- **WRITTEN TASK**
Convert the part of the records that opens with the line containing "Given: Click into the Password field" and closes with the line containing "Action: pyautogui.click(x=21, y=113)" into a Markdown table with two columns, Number and Record line, one row per line and blank lines omitted. Include only that part.

- **PROVIDED RECORDS**

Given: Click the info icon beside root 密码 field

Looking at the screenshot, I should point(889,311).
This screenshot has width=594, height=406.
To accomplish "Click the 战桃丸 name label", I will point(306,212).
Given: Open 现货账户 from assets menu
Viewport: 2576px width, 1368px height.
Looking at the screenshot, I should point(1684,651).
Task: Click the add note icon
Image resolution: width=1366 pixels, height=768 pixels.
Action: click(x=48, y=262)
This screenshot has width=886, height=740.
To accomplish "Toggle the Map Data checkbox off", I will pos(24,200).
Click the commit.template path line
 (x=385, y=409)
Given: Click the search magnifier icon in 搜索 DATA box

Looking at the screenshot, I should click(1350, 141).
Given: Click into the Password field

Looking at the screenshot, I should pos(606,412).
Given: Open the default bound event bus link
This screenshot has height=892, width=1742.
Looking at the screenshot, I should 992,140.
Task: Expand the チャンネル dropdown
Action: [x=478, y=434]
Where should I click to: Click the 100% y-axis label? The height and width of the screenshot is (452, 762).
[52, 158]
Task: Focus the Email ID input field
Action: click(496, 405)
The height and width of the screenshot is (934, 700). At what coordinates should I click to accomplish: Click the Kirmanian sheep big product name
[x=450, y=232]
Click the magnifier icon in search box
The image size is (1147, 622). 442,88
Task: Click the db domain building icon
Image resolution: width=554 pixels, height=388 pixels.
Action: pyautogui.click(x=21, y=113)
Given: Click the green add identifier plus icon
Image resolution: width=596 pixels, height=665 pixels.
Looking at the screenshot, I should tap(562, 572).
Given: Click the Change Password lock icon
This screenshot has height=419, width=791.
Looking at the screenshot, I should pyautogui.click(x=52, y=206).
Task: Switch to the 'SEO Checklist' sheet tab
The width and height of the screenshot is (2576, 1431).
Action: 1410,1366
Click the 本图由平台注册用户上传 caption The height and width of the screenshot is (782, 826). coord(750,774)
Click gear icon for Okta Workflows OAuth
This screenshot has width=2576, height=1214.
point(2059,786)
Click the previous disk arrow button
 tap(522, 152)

- **ANSWER TO THE EXERCISE**
| Number | Record line |
|---|---|
| 1 | Given: Click into the Password field |
| 2 | Looking at the screenshot, I should pos(606,412). |
| 3 | Given: Open the default bound event bus link |
| 4 | This screenshot has height=892, width=1742. |
| 5 | Looking at the screenshot, I should 992,140. |
| 6 | Task: Expand the チャンネル dropdown |
| 7 | Action: [x=478, y=434] |
| 8 | Where should I click to: Click the 100% y-axis label? The height and width of the screenshot is (452, 762). |
| 9 | [52, 158] |
| 10 | Task: Focus the Email ID input field |
| 11 | Action: click(496, 405) |
| 12 | The height and width of the screenshot is (934, 700). At what coordinates should I click to accomplish: Click the Kirmanian sheep big product name |
| 13 | [x=450, y=232] |
| 14 | Click the magnifier icon in search box |
| 15 | The image size is (1147, 622). 442,88 |
| 16 | Task: Click the db domain building icon |
| 17 | Image resolution: width=554 pixels, height=388 pixels. |
| 18 | Action: pyautogui.click(x=21, y=113) |